This week (27 April to 3 May) is National Gardening Week, the nation’s biggest celebration of gardening (run by the Royal Horticultural Society).
Caring for plants can do wonders for your wellbeing. Gardening is considered moderate intensity exercise – digging, weeding and planting helps burn around 330 calories an hour, which is more than if you were walking at a moderate pace for the same amount of time.
Gardening, or just being around a green environment, can also be a great stress reliever, helping to reduce symptoms of depression and anxiety. Often planting and flower arranging is used to help people recovering from surgery, injuries or health conditions. Horticultural therapy can help people gain a new skill, restore some self-confidence and a sense of community.
Spending time outside is good for you. When you’re outdoors and exposed to the sun (remember the sun screen though!) your body makes vitamin D. This helps your body to absorb calcium and keep your bones, teeth and muscles healthy.
Gardening can take many forms and with some creative thinking even small spaces can be transformed into an oasis with plants in borders or pots.
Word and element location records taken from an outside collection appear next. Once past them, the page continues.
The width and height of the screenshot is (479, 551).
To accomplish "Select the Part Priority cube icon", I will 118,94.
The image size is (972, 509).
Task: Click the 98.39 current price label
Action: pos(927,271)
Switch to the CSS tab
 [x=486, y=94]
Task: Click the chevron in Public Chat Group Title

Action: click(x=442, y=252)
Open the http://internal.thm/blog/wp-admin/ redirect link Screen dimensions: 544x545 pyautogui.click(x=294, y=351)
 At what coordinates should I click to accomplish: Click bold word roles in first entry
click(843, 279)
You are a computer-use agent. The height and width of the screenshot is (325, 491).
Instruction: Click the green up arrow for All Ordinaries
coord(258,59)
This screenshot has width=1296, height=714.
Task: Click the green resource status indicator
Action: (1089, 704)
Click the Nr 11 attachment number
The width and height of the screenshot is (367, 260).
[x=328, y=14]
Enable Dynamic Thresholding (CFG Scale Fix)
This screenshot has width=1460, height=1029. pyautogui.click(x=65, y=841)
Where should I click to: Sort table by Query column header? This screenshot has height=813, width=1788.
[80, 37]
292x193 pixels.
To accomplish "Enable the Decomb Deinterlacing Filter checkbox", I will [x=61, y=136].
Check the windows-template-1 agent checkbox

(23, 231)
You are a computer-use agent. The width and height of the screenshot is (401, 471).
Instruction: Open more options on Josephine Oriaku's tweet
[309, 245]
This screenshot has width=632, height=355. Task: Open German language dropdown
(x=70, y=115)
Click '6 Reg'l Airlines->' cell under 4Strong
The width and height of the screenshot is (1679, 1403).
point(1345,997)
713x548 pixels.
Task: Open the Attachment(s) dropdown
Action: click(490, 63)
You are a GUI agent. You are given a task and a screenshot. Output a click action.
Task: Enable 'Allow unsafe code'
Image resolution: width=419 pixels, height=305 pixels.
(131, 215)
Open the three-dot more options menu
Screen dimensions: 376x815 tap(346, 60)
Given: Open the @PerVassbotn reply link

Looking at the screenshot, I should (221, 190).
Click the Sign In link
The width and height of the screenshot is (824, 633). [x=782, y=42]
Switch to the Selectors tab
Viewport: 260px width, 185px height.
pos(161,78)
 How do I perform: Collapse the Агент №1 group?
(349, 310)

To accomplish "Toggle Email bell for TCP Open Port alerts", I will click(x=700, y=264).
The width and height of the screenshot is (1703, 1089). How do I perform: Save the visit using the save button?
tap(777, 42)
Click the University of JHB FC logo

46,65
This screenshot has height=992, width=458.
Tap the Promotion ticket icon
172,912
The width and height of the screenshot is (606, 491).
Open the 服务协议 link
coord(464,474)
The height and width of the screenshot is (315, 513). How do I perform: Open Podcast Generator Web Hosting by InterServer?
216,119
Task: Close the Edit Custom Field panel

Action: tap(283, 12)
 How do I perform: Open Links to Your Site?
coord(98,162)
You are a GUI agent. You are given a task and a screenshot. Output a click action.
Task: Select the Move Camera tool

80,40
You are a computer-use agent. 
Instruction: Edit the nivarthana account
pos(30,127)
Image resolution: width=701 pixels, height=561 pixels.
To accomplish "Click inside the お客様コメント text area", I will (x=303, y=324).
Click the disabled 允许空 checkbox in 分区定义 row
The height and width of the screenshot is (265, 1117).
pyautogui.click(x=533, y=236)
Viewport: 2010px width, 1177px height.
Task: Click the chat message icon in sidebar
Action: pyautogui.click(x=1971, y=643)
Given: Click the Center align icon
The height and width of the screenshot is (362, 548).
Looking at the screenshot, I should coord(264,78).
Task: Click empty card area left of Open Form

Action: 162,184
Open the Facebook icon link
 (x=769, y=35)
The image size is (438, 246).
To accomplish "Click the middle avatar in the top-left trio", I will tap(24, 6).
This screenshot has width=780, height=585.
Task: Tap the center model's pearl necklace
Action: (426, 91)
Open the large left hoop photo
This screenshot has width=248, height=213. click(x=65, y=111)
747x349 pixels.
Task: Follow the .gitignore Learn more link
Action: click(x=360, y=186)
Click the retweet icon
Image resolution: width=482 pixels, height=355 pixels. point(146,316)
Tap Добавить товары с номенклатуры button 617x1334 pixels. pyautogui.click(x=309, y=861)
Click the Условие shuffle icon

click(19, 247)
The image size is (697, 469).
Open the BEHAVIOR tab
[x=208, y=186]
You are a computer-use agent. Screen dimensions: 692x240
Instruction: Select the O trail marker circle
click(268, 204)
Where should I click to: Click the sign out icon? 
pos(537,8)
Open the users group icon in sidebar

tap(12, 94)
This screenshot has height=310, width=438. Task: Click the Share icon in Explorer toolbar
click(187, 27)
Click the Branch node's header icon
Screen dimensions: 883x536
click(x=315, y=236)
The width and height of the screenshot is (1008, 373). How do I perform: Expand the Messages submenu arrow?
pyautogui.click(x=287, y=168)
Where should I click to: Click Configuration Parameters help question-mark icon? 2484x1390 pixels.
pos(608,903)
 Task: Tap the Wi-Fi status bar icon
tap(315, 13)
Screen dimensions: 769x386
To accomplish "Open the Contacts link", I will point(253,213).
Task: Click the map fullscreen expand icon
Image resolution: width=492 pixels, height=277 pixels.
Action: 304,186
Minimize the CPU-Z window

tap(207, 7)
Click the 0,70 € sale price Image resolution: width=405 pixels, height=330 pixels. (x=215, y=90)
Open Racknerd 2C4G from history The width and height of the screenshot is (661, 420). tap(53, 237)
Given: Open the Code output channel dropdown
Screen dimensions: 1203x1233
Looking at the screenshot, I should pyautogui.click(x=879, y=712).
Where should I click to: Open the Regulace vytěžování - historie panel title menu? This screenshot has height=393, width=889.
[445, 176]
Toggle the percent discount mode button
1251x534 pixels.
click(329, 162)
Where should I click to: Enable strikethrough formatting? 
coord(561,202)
Houseplants are also very popular and especially valuable for people who don’t have a garden or find it hard to access.
Growing your own produce with your children is a good way to show them where some of their food originates, plus it’s another way to encourage them to try vegetables they’ve not eaten before.
Even if you don’t have a lot of space, you can grow salad leaves, herbs or chillies on a balcony or a window sill, or be more adventurous with tomatoes, strawberries and other produce if you have a garden.
The easiest vegetables to grow are salad leaves, tomatoes, dwarf and climbing beans, peas, courgettes and potatoes, and think about how much money you could save by growing your own!
The Royal Horticultural Society have great advice for growing all sorts of vegetables https://www.rhs.org.uk/advice/grow-your-own/vegetables
If you’re looking for garden ideas whilst we’re in lockdown, Gardeners’ World have some top tips:
A lot of the advice is about making do with what you have, rather than a special trip to the garden centre.